__ТЕКСТ ДЛЯ ЧТЕНИЯ__
Над «Войной и миром» съемочная группа Сергея Бондарчука работала шесть лет, четыре серии были показаны зрителю не все подряд, а с перерывами. И в советской прессе не было единодушного мнения о том, получился ли фильм или нет. Известна критическая статья поэта Константина Симонова, например. Так же и в журнале «Искусство кино», как ни удивительно, не раз критиковали фильм за медлительность и затянутость и очень мало хвалили. Сегодня, в преддверии показа полной версии «Войны и мира» в Москве и Санкт-Петербурге, мы восстанавливаем справедливость и публикуем цитаты разных авторов журнала и кинематографистов о картине.

__ИСХОДНЫЕ МАТЕРИАЛЫ__
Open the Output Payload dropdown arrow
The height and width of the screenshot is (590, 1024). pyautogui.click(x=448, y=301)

...

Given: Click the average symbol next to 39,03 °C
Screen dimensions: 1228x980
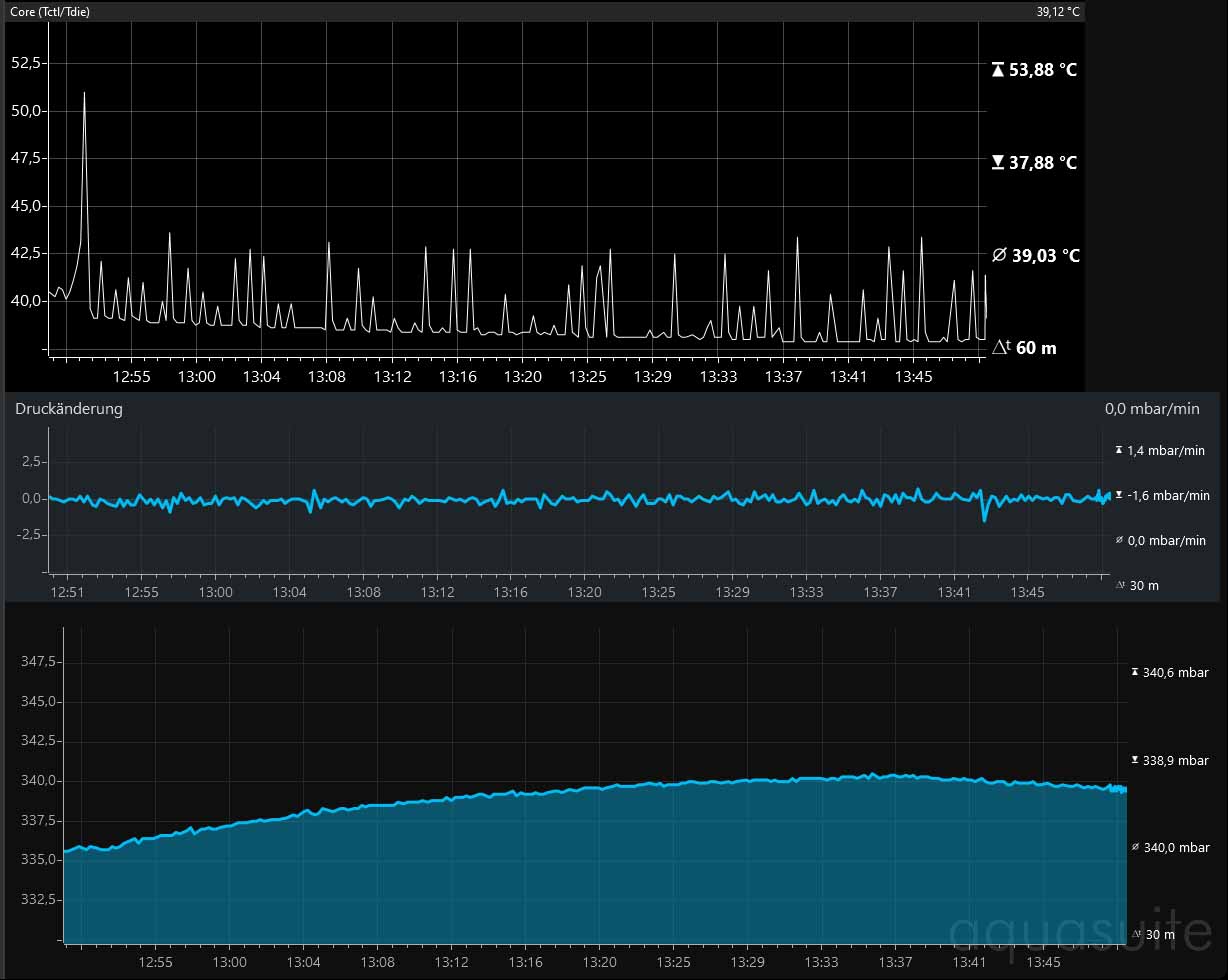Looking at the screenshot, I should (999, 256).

__ЗАДАНИЯ К УПРАЖНЕНИЮ__
1. Переведите на английский язык предложение из текста о фильме «Война и мир»: «Над «Войной и миром» съемочная группа Сергея Бондарчука работала шесть лет, четыре серии были показаны зрителю не все подряд, а с перерывами».
2. Продолжите текст о фильме «Война и мир», начав сразу после его последнего предложения.

__ОТВЕТЫ К ЗАДАНИЯМ__
1. Sergei Bondarchuk's film crew worked on War and Peace for six years, and the four parts were shown to audiences not all in a row but with breaks in between.

2.
Георгий Данелия, советский и российский режиссер
«Разве я не чувствую в своей душе, что составляю часть этого огромного гармонического целого? Разве я не чувствую, что я в этом огромном бесчисленном количестве существ... составляю одно звено, одну ступень от низших существ к высшим? Ежели я вижу, ясно вижу эту лестницу, которая ведет от растения к человеку, то отчего же я предположу, что эта лестница прерывается со мною, а не ведет дальше и дальше?..»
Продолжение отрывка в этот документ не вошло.